Saved data entries:

=== Begin Enclosure ===

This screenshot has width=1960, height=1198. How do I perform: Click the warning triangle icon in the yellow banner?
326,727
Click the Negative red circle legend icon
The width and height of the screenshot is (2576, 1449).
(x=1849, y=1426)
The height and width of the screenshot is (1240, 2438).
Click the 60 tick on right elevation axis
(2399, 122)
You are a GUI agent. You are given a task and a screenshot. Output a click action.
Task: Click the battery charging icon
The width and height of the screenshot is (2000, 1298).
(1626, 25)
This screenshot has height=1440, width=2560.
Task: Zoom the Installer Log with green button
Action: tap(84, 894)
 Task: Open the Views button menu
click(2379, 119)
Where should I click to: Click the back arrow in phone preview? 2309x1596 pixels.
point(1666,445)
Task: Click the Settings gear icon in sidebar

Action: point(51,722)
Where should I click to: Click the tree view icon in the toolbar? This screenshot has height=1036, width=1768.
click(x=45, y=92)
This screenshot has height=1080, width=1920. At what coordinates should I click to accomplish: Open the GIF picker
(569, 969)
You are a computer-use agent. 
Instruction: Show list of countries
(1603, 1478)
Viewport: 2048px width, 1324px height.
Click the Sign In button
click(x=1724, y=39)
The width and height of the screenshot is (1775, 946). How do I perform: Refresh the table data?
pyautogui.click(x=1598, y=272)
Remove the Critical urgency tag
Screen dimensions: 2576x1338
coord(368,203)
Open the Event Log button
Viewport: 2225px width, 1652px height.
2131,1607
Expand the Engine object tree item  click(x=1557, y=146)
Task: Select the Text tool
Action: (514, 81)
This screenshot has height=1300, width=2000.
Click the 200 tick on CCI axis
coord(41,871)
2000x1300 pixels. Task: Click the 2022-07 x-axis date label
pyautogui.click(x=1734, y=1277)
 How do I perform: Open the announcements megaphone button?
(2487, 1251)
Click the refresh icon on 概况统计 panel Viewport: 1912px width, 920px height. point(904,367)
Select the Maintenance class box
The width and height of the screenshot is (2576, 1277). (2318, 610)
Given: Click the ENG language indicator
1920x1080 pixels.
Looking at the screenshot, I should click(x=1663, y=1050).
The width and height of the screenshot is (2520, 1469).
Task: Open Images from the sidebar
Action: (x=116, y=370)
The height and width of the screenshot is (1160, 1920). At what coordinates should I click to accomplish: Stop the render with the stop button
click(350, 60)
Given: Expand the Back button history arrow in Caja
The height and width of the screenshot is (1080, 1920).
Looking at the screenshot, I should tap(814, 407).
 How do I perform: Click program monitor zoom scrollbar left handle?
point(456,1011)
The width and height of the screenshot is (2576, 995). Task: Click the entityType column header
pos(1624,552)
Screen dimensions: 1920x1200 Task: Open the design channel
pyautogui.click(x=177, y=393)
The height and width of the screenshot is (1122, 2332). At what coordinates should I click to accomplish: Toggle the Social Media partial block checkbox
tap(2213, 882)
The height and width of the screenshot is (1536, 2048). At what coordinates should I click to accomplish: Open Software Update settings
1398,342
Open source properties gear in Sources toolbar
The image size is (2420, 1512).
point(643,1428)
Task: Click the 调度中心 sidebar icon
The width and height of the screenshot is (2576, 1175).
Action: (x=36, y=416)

=== End Enclosure ===

WHAT YOU NEED TO DO: Write out every record again, exactly as it was written.

ANSWER TO THE EXERCISE:
This screenshot has width=1960, height=1198. How do I perform: Click the warning triangle icon in the yellow banner?
326,727
Click the Negative red circle legend icon
The width and height of the screenshot is (2576, 1449).
(x=1849, y=1426)
The height and width of the screenshot is (1240, 2438).
Click the 60 tick on right elevation axis
(2399, 122)
You are a GUI agent. You are given a task and a screenshot. Output a click action.
Task: Click the battery charging icon
The width and height of the screenshot is (2000, 1298).
(1626, 25)
This screenshot has height=1440, width=2560.
Task: Zoom the Installer Log with green button
Action: tap(84, 894)
 Task: Open the Views button menu
click(2379, 119)
Where should I click to: Click the back arrow in phone preview? 2309x1596 pixels.
point(1666,445)
Task: Click the Settings gear icon in sidebar

Action: point(51,722)
Where should I click to: Click the tree view icon in the toolbar? This screenshot has height=1036, width=1768.
click(x=45, y=92)
This screenshot has height=1080, width=1920. At what coordinates should I click to accomplish: Open the GIF picker
(569, 969)
You are a computer-use agent. 
Instruction: Show list of countries
(1603, 1478)
Viewport: 2048px width, 1324px height.
Click the Sign In button
click(x=1724, y=39)
The width and height of the screenshot is (1775, 946). How do I perform: Refresh the table data?
pyautogui.click(x=1598, y=272)
Remove the Critical urgency tag
Screen dimensions: 2576x1338
coord(368,203)
Open the Event Log button
Viewport: 2225px width, 1652px height.
2131,1607
Expand the Engine object tree item  click(x=1557, y=146)
Task: Select the Text tool
Action: (514, 81)
This screenshot has height=1300, width=2000.
Click the 200 tick on CCI axis
coord(41,871)
2000x1300 pixels. Task: Click the 2022-07 x-axis date label
pyautogui.click(x=1734, y=1277)
 How do I perform: Open the announcements megaphone button?
(2487, 1251)
Click the refresh icon on 概况统计 panel Viewport: 1912px width, 920px height. point(904,367)
Select the Maintenance class box
The width and height of the screenshot is (2576, 1277). (2318, 610)
Given: Click the ENG language indicator
1920x1080 pixels.
Looking at the screenshot, I should click(x=1663, y=1050).
The width and height of the screenshot is (2520, 1469).
Task: Open Images from the sidebar
Action: (x=116, y=370)
The height and width of the screenshot is (1160, 1920). At what coordinates should I click to accomplish: Stop the render with the stop button
click(350, 60)
Given: Expand the Back button history arrow in Caja
The height and width of the screenshot is (1080, 1920).
Looking at the screenshot, I should tap(814, 407).
 How do I perform: Click program monitor zoom scrollbar left handle?
point(456,1011)
The width and height of the screenshot is (2576, 995). Task: Click the entityType column header
pos(1624,552)
Screen dimensions: 1920x1200 Task: Open the design channel
pyautogui.click(x=177, y=393)
The height and width of the screenshot is (1122, 2332). At what coordinates should I click to accomplish: Toggle the Social Media partial block checkbox
tap(2213, 882)
The height and width of the screenshot is (1536, 2048). At what coordinates should I click to accomplish: Open Software Update settings
1398,342
Open source properties gear in Sources toolbar
The image size is (2420, 1512).
point(643,1428)
Task: Click the 调度中心 sidebar icon
The width and height of the screenshot is (2576, 1175).
Action: (x=36, y=416)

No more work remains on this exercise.